## Begin

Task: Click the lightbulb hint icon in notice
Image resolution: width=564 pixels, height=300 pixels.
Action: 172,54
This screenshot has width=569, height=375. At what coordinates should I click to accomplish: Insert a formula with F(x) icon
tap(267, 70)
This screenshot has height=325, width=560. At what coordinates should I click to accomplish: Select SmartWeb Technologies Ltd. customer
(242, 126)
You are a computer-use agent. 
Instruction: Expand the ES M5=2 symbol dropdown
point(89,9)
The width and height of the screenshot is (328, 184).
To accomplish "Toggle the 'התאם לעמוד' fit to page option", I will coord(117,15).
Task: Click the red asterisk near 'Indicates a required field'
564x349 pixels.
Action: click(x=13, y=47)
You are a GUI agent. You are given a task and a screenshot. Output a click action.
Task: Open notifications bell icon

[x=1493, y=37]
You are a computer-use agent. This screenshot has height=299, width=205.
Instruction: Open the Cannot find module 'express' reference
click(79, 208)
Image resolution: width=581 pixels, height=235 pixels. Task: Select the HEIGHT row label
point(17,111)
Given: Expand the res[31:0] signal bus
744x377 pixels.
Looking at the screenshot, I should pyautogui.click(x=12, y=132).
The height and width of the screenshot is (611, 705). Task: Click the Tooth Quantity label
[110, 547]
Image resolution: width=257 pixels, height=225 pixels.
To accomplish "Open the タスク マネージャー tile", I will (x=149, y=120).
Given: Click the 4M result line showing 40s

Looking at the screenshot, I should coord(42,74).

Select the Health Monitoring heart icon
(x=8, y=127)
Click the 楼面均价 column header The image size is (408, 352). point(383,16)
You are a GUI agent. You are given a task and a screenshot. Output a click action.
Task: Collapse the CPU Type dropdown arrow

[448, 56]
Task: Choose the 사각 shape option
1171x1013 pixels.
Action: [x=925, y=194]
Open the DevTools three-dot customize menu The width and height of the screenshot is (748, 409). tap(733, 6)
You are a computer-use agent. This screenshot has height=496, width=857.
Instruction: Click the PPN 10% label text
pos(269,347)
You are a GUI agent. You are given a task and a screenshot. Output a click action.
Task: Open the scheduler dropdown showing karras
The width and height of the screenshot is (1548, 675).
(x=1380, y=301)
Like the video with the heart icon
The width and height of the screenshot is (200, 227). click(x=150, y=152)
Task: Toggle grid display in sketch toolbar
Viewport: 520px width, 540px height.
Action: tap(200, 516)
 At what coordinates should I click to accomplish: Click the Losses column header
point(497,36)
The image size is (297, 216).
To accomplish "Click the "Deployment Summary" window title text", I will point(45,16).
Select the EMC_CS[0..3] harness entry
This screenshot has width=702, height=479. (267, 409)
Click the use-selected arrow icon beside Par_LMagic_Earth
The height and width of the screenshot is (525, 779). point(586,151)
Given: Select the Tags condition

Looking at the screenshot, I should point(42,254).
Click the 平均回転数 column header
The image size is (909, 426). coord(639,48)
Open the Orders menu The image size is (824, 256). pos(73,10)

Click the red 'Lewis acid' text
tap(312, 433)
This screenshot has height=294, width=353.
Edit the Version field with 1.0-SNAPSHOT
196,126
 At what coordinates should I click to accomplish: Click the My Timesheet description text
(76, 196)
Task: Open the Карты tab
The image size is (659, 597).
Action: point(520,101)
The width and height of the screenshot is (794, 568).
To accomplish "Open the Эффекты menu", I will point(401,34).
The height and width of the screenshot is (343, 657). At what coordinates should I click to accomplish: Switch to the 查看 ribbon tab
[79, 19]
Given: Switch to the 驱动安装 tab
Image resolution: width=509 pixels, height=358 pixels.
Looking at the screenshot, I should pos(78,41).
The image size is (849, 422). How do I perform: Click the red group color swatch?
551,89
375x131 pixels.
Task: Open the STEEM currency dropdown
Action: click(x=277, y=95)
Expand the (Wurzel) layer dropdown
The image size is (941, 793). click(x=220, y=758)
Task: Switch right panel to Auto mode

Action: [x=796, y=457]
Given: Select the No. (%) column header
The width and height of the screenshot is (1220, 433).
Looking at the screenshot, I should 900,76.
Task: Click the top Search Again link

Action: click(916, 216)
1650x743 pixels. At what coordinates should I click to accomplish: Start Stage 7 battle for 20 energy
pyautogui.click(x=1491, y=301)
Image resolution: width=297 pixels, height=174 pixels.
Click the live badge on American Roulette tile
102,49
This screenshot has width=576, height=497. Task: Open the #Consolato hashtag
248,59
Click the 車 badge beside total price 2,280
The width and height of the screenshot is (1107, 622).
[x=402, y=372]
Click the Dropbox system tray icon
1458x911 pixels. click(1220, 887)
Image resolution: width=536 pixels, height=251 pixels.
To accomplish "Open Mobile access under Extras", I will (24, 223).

## End

**Instructions for the task**
Copy out every line in the items above that contains the word "badge".

**Answer to this problem**
Click the live badge on American Roulette tile
Click the 車 badge beside total price 2,280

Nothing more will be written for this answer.